The political precondition

These six components do not implement themselves. They require a political coalition that is committed to them as core policy objectives — not merely as conditions imposed by external creditors, but as the coalition’s own programme.

The series’s argument throughout has been that no such coalition has existed in Ethiopia across the period covered. The post-2024 reforms have been adopted under external pressure (IMF programme, sovereign-debt crisis, the need for World Bank financing) and the political coalition has accepted them more as a constraint than as a commitment. The reforms are, on this analysis, vulnerable to reversal when the external pressure relaxes.

What would change this? The series’s editorial position is that the political coalition for sound money will not emerge through technocratic articulation alone. It will emerge through political mobilisation by the constituencies who pay the cost of the existing arrangement: the urban worker whose real wage has been destroyed, the smallholder farmer whose remittance income loses value year by year, the pensioner whose retirement provision has been eroded, the small business owner who cannot access credit. These constituencies have, historically, lacked the political organisation to demand reform. The post-2022 inflation episode has, the series predicts, created the conditions for their political mobilisation. Whether the mobilisation occurs, and whether it produces a coalition committed to the six components above, is the open question of the next decade.

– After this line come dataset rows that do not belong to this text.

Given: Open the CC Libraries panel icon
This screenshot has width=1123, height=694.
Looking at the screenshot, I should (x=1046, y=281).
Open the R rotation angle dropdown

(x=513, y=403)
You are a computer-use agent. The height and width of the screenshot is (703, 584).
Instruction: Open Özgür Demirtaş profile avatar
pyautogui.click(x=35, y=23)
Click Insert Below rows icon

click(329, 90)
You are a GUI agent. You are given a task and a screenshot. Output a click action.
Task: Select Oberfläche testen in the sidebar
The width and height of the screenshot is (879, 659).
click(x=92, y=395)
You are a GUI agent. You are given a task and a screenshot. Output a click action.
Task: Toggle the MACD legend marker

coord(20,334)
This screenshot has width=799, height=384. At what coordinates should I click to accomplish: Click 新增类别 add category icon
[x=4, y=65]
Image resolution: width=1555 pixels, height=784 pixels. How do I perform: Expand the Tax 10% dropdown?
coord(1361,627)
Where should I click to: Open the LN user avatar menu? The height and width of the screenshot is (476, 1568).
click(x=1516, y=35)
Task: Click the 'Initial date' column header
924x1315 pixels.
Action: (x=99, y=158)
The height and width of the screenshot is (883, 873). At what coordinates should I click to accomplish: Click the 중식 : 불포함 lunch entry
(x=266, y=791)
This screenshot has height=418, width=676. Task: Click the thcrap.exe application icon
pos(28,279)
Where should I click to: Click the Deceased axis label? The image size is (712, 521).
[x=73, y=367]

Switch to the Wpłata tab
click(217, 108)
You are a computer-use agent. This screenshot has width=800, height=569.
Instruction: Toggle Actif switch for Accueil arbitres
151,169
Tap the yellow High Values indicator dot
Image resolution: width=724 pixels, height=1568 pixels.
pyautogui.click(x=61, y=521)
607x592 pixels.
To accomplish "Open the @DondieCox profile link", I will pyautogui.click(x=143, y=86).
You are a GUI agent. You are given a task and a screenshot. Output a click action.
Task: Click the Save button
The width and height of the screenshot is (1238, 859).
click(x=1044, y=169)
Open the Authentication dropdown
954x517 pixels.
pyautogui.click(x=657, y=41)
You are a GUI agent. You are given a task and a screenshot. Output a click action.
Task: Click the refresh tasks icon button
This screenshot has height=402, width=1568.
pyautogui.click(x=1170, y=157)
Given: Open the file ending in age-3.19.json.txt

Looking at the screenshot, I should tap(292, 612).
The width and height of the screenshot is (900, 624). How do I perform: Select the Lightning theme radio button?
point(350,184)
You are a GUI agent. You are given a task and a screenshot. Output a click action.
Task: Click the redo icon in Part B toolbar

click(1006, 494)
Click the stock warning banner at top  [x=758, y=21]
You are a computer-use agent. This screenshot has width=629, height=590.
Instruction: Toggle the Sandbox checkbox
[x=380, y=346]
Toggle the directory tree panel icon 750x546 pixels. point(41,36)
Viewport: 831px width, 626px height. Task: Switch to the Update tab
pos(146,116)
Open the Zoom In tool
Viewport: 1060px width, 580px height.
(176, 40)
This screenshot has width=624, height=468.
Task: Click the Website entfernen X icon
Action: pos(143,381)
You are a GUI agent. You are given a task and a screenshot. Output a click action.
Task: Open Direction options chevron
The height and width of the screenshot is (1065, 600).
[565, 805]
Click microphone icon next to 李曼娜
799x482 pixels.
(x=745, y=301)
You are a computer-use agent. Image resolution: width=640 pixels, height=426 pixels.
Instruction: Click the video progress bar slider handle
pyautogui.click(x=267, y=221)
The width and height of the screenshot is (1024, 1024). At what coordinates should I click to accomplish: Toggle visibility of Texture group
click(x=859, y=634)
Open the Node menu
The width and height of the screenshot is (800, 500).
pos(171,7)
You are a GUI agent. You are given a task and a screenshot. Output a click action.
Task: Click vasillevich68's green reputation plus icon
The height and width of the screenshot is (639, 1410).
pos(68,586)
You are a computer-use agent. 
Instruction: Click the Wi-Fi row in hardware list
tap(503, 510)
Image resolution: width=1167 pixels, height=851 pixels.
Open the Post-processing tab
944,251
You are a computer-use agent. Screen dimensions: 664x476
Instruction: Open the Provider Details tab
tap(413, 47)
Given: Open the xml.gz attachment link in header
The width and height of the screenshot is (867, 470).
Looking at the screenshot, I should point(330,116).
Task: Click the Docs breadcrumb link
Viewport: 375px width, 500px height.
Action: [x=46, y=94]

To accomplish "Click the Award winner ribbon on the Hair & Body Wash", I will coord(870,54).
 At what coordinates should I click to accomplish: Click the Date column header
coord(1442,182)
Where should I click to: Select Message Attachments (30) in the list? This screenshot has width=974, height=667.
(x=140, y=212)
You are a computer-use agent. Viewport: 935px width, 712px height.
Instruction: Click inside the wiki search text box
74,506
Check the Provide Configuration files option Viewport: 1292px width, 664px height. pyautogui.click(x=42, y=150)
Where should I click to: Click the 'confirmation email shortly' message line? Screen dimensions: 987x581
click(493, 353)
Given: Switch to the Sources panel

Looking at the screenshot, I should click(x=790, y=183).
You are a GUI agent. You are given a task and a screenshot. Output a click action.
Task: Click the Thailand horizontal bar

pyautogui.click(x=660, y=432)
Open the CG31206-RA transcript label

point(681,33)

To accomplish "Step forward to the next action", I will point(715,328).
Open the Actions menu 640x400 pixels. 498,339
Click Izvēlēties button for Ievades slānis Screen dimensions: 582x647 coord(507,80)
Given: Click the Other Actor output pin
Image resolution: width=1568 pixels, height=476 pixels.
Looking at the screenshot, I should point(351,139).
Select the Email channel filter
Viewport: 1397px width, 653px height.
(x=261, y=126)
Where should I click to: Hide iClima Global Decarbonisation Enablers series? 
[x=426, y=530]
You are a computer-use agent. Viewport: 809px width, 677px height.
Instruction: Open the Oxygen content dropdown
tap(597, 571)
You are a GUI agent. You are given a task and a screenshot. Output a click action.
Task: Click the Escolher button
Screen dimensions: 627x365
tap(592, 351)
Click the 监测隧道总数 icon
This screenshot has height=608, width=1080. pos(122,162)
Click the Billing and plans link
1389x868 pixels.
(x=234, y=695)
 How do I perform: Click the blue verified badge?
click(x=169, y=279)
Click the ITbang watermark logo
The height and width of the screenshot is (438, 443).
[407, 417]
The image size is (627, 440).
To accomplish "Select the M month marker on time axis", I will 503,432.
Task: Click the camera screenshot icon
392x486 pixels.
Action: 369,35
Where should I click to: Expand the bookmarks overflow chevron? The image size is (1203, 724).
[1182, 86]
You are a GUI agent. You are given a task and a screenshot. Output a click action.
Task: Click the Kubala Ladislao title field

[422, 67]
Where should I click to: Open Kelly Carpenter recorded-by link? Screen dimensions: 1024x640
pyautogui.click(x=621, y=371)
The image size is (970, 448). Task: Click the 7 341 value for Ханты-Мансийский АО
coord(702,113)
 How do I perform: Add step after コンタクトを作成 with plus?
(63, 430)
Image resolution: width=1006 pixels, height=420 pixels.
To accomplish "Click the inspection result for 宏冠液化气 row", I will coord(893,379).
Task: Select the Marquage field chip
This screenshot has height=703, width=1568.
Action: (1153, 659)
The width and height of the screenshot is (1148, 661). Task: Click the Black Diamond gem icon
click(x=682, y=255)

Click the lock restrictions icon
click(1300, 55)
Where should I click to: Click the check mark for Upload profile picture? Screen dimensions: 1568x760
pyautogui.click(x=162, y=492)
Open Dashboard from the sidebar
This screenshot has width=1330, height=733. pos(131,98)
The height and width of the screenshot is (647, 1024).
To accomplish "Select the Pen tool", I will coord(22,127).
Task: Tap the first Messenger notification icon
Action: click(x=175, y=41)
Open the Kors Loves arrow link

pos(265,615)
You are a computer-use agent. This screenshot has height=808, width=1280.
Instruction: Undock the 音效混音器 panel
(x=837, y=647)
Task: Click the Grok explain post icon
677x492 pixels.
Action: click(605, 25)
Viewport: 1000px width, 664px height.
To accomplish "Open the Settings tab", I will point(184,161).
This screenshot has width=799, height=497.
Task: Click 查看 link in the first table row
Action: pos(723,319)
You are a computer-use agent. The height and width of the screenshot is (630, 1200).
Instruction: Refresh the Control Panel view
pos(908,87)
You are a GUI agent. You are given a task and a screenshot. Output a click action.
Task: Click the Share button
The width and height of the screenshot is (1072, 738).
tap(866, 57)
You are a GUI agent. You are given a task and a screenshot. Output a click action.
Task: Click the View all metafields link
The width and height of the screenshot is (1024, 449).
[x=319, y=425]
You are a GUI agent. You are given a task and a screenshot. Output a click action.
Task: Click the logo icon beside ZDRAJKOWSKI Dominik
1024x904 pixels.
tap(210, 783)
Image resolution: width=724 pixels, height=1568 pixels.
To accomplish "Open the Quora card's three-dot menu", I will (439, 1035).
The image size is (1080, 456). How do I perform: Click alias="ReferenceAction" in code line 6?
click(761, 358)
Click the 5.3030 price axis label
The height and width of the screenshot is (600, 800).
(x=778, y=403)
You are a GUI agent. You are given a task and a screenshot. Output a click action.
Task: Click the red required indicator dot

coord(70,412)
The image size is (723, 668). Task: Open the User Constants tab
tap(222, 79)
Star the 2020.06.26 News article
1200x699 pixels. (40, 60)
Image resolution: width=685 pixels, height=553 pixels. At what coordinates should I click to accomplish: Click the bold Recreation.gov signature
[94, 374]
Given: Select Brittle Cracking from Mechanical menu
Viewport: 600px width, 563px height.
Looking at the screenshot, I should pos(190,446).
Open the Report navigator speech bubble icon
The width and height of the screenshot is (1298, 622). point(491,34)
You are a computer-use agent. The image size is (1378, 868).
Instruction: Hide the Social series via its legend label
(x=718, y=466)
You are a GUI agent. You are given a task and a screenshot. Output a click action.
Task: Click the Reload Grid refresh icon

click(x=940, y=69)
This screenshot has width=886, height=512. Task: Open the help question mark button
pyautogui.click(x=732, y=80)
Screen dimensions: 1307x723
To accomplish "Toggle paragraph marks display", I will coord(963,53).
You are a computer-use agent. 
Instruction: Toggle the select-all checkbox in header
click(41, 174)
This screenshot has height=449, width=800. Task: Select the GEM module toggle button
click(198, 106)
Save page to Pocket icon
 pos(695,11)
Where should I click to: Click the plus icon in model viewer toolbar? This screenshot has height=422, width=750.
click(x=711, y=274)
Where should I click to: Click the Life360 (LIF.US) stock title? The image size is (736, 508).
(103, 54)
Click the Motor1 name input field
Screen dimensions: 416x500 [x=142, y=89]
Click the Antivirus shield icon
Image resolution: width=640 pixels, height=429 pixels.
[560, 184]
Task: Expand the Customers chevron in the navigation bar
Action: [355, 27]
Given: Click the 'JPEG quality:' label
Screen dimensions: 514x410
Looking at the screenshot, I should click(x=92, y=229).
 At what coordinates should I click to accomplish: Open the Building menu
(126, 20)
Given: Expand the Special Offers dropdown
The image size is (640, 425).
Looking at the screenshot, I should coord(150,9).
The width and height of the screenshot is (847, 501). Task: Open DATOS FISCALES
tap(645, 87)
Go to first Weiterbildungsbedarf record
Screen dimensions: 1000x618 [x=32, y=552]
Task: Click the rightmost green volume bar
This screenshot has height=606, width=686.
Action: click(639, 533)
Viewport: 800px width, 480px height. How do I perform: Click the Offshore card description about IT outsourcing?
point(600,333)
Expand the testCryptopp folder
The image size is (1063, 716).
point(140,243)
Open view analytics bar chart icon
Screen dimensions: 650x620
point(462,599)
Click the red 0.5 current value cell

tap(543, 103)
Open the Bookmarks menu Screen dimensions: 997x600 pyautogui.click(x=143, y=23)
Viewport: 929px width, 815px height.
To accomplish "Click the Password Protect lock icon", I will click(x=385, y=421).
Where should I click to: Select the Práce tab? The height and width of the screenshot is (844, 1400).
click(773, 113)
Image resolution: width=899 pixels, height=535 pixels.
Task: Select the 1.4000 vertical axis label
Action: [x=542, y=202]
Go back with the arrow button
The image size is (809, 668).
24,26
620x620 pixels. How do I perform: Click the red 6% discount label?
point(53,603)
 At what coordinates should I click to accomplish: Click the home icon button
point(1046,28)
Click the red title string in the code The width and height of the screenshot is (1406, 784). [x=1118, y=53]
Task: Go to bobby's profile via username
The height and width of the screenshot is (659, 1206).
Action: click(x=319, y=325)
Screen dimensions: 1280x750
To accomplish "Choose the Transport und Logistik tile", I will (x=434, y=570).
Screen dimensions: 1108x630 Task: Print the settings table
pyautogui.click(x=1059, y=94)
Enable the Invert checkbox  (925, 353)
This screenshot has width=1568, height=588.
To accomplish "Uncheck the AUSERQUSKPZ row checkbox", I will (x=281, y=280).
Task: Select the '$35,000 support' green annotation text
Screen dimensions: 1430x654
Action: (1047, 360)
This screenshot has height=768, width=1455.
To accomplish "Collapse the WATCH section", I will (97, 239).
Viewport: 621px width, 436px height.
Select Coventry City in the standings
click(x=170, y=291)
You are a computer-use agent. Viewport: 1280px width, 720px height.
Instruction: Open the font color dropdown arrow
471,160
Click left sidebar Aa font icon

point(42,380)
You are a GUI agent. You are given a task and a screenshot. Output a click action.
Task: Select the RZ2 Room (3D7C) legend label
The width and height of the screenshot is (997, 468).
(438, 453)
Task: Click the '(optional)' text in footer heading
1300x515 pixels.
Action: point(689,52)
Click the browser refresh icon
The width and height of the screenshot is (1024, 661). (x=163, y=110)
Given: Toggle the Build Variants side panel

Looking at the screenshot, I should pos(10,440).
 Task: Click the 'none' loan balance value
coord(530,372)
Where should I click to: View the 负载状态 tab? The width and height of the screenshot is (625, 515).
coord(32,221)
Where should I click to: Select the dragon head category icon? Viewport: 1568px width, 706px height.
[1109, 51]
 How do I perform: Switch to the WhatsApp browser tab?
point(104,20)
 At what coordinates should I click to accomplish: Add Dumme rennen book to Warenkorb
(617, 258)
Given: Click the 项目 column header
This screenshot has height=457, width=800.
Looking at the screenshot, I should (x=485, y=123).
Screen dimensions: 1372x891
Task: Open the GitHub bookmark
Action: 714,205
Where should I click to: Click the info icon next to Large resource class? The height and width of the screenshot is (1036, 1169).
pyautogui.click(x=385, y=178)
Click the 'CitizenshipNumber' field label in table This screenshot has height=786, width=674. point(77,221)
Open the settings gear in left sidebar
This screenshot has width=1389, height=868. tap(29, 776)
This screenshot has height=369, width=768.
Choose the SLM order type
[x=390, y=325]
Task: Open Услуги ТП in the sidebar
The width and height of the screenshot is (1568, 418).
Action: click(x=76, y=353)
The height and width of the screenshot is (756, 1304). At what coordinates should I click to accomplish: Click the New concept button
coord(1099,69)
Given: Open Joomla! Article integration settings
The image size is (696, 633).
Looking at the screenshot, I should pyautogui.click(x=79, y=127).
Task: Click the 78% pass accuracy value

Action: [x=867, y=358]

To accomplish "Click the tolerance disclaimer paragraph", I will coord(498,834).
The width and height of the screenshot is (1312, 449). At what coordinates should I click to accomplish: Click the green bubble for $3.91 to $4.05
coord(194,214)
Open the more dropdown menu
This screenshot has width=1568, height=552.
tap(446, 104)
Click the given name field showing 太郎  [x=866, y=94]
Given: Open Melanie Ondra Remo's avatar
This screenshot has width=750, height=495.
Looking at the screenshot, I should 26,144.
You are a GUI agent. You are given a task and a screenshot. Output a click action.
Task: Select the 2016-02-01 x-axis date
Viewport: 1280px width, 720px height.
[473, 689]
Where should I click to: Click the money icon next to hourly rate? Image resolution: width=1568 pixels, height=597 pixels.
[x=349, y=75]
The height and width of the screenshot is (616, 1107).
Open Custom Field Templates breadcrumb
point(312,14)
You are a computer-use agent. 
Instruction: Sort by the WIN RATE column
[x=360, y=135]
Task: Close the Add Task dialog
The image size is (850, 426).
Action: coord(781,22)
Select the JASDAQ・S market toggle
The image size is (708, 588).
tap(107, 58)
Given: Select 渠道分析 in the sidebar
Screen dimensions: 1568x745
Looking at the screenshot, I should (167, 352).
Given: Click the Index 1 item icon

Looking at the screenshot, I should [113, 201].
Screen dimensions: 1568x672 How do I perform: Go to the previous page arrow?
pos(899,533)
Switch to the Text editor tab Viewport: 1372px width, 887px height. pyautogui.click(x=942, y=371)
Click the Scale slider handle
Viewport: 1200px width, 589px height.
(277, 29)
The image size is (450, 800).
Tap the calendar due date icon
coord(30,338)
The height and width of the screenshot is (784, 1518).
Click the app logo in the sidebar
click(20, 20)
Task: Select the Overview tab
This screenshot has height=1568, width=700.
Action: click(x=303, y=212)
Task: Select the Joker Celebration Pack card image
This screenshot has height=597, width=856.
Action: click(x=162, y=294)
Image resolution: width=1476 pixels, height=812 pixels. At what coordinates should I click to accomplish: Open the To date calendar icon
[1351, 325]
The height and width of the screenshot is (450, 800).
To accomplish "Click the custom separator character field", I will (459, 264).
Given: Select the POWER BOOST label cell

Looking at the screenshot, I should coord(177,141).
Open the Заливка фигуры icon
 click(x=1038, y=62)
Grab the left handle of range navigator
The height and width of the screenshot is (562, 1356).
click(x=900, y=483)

The next and final article synthesises the series’s argument and turns to that question of political mobilisation directly.


For central-bank-independence frameworks, see Alex Cukierman, Central Bank Strategy, Credibility, and Independence (MIT Press, 1992); Lars E.O. Svensson, “Inflation Targeting,” in Handbook of Monetary Economics, Vol. 3B (2011).

For the Chinese leasehold land system, see Klaus Deininger and Songqing Jin, “The Potential of Land Markets for Productivity, Welfare, and Equity: Evidence from China,” World Bank Policy Research Working Paper 5345 (2010).

For the literature on capital-market development in low-income countries, see Aslı Demirgüç-Kunt and Ross Levine, eds., Financial Structure and Economic Growth (MIT Press, 2001); Asli Demirgüç-Kunt, Erik Feyen, and Ross Levine, “The Evolving Importance of Banks and Securities Markets,” World Bank Economic Review 27, no. 3 (2013).

Footnotes

  1. International Monetary Fund, “Ethiopia: Second Review under the Extended Credit Facility Arrangement,” IMF Press Release 25/006, January 2025.

  2. For the comparative literature on fiscal rules, see Xavier Debrun, Manmohan S. Kumar, et al., Fiscal Rules in Response to the Crisis, IMF Working Paper, 2008; George Kopits, ed., Rules-Based Fiscal Policy in Emerging Markets (Palgrave Macmillan, 2004).